Down-Regulation of Thioredoxin1 Is Involved in Death of Calu-6 Lung Cancer Cells Treated With Suberoyl Bishydroxamic Acid.

Abstract

Suberoyl bishydroxamic acid (SBHA), a histone deacetylase (HDAC) inhibitor, can show an anticancer effect. In this study, we investigated the effects of SBHA on the growth inhibition and death of Calu-6 and NCI-H1299 cells in relation to reactive oxygen species (ROS) and antioxidant levels. SBHA inhibited the growth of Calu-6 and NCI-H1299 lung cancer cells with an IC50 of 50 µM at 72 h. This agent induced apoptosis in Calu-6 cells and triggered to a G2/M phase arrest in NCI-H1299 cells.
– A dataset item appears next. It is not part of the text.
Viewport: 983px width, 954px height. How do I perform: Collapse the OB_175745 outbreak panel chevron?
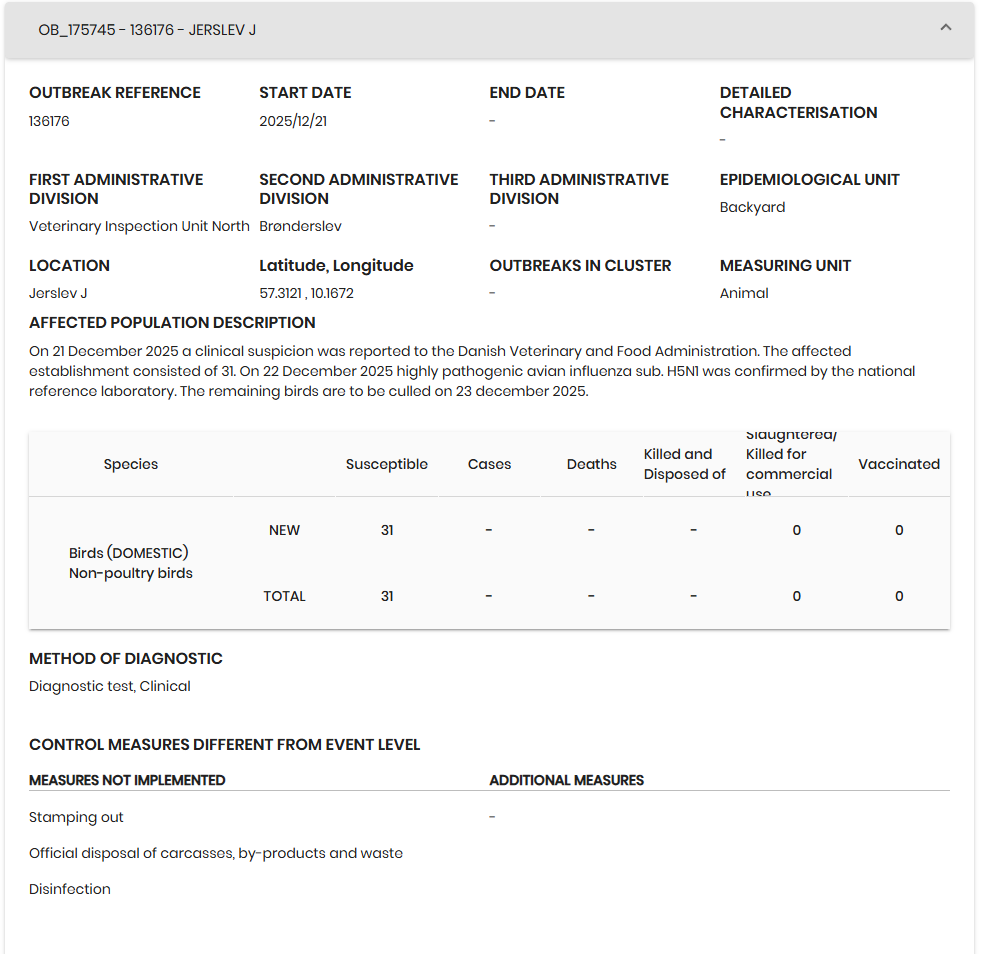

Although it also reduced the growth of normal human pulmonary fibroblast (HPF) cells, the susceptibility of Calu-6 cells to SBHA was higher than that of HPF cells. In addition, SBHA did not affect the growth of human small airway epithelial cells (HSAEC). Regarding ROS and antioxidant levels, SBHA increased ROS level and glutathione (GSH) depletion in Calu-6 and NCI-H1299 cells whereas it decreased ROS levels in HPF and HSAEC. SBHA also decreased thioredoxin1 (Trx1) level in Calu-6 cells. Although the down-regulation of Trx1 intensified apoptosis and ROS level in SBHA-treated Calu-6 cells, the overexpression of Trx1 attenuated apoptosis and ROS level in these cells. This down-regulation of Trx1 did not affect apoptosis-signaling regulating kinase1 (ASK1) activation. In conclusion, the down-regulation of Trx1 by SBHA was closely involved in cell death in Calu-6 cells.